Training with ECAS: a complete workflow for the computation and visualization of a climate indicator
This notebook guides you through the implementation and execution of a sample climate indicator exploiting the features provided by the ECAS environment and, in particular, those provided by the Ophidia Framework. The ENES Climate Analytics Service (ECAS) is one of the EOSC-Hub Thematic Services. It builds on top of the Ophidia big data analytics framework with additional components and services from the INDIGO-DataCloud software stack, EUDAT and EGI e-infrastructures.
The goal of this training is to give an overview of the features available in ECAS while implementing a real indicator from the extreme climate indices set. This list comprises 27 indices based on daily temperatures or daily precipitation amount, defined with the purpose to analyze extreme events. The indicator that you’re going to implement during this training is the Daily temperature range (DTR): i.e. the monthly mean difference between the maximum and minimum daily temperatures. The full list of indices is provided http://etccdi.pacificclimate.org/list_27_indices.shtml.
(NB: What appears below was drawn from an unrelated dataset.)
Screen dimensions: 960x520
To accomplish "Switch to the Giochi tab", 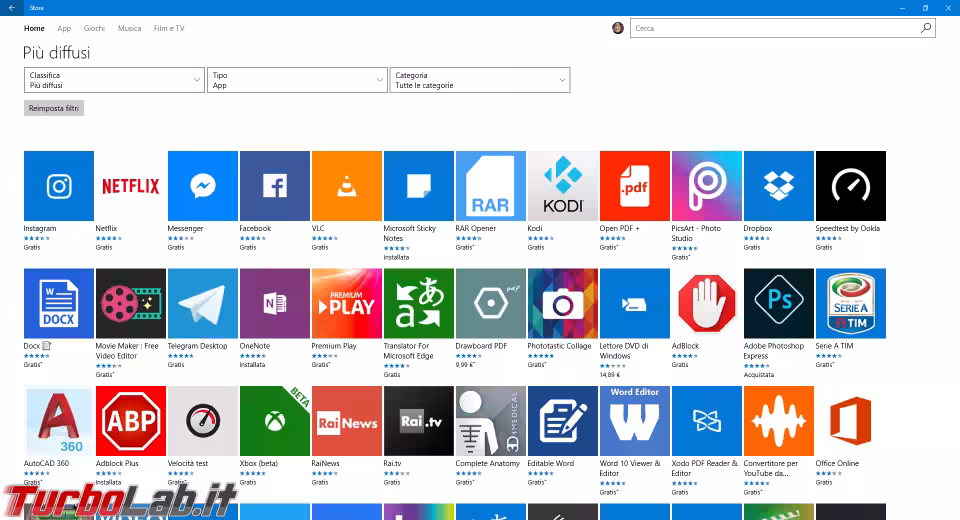I will [94, 29].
The training session will be completely carried out in this Jupyter Notebook using python code and the set of modules and libraries available in the ECASlab. Among these, one of the main modules is PyOphidia, the Ophidia python bindings, which integrates the features to interact with the Ophidia Framework, B2DROP and python environment. Please run the code blocks in the order specified to avoid any issue.
This session focuses on the PyOphidia module but if you are interested in learning additional features related to the Ophidia Framework, you can check the official documentation on the Ophidia website.
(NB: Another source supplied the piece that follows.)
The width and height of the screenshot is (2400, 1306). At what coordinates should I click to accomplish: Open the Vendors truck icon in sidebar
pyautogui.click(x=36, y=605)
Before starting the actual implementation of the indicator, let’s play a little with the basic features of PyOphidia.
1. Getting started with PyOphidia
PyOphidia is a Python package used to interact with the Ophidia Framework and it provides a convenient way to submit requests to an Ophidia server or to develop your own application using Python. It runs on Python 2 or 3 and provides 2 main modules:
client.py: low level class to submit any type of requests (simple tasks and workflows);
cube.py: high level cube-oriented class to interact directly with cubes.
This tutorial will mainly exploit the cube class feature.
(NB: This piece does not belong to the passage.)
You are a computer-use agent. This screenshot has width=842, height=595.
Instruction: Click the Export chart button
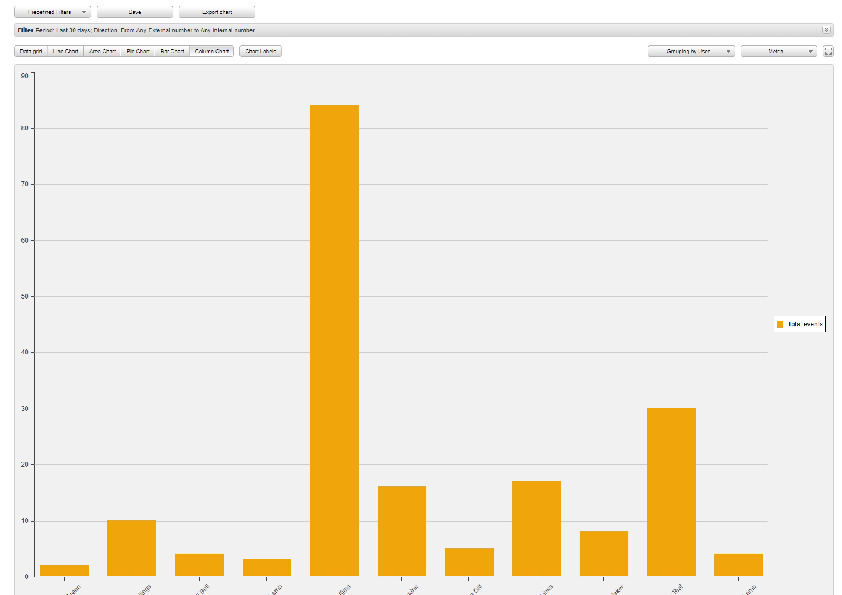[x=216, y=12]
Before running any other operation, a new session with the Ophidia Server must be established. Run the following code cell to set a new connection by pressing the play button on the top bar or [shift + enter] keys.
[ ]:
from PyOphidia import cube
cube.Cube.setclient(read_env=True)
If successful, the output will show something like:
Current session is https://ophidialab.cmcc.it/ophidia/sessions/456546436462436547544775644646/experiment
Current cwd is /
The last produced cube is https://ophidialab.cmcc.it/ophidia/1/1
Once the connection has been established, it’s possible to run the actual data management and analytics operators.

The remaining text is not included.